(Extracted records)
━━━━━━━━━━━━━━━━

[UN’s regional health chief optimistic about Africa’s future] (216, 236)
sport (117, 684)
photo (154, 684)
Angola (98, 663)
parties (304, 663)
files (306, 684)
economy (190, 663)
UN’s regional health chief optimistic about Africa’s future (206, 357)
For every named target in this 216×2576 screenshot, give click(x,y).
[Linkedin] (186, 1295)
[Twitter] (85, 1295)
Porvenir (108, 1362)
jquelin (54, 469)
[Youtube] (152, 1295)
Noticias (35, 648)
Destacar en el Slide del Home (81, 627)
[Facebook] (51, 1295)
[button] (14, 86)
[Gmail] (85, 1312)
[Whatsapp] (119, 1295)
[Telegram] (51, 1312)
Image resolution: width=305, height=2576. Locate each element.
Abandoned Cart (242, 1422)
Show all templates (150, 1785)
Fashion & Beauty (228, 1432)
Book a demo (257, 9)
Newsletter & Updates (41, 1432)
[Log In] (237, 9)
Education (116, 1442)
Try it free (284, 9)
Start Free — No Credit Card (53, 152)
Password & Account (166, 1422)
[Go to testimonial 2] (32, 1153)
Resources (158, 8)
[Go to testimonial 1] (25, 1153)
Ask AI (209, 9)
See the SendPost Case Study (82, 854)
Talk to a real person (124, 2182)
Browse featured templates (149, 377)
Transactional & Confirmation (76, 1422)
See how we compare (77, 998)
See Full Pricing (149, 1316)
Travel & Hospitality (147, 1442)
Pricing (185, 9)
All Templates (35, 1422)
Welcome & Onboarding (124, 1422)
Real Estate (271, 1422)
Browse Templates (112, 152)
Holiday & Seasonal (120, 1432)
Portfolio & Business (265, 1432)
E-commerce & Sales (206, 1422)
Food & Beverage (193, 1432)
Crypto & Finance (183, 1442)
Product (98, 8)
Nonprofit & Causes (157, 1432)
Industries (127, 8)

━━━━━━━━━━━━━━━━

_Task to complete_
Could you reproduce every entry above exactly as written?

_Output of the exercise_
[UN’s regional health chief optimistic about Africa’s future] (216, 236)
sport (117, 684)
photo (154, 684)
Angola (98, 663)
parties (304, 663)
files (306, 684)
economy (190, 663)
UN’s regional health chief optimistic about Africa’s future (206, 357)
For every named target in this 216×2576 screenshot, give click(x,y).
[Linkedin] (186, 1295)
[Twitter] (85, 1295)
Porvenir (108, 1362)
jquelin (54, 469)
[Youtube] (152, 1295)
Noticias (35, 648)
Destacar en el Slide del Home (81, 627)
[Facebook] (51, 1295)
[button] (14, 86)
[Gmail] (85, 1312)
[Whatsapp] (119, 1295)
[Telegram] (51, 1312)
Image resolution: width=305, height=2576. Locate each element.
Abandoned Cart (242, 1422)
Show all templates (150, 1785)
Fashion & Beauty (228, 1432)
Book a demo (257, 9)
Newsletter & Updates (41, 1432)
[Log In] (237, 9)
Education (116, 1442)
Try it free (284, 9)
Start Free — No Credit Card (53, 152)
Password & Account (166, 1422)
[Go to testimonial 2] (32, 1153)
Resources (158, 8)
[Go to testimonial 1] (25, 1153)
Ask AI (209, 9)
See the SendPost Case Study (82, 854)
Talk to a real person (124, 2182)
Browse featured templates (149, 377)
Transactional & Confirmation (76, 1422)
See how we compare (77, 998)
See Full Pricing (149, 1316)
Travel & Hospitality (147, 1442)
Pricing (185, 9)
All Templates (35, 1422)
Welcome & Onboarding (124, 1422)
Real Estate (271, 1422)
Browse Templates (112, 152)
Holiday & Seasonal (120, 1432)
Portfolio & Business (265, 1432)
E-commerce & Sales (206, 1422)
Food & Beverage (193, 1432)
Crypto & Finance (183, 1442)
Product (98, 8)
Nonprofit & Causes (157, 1432)
Industries (127, 8)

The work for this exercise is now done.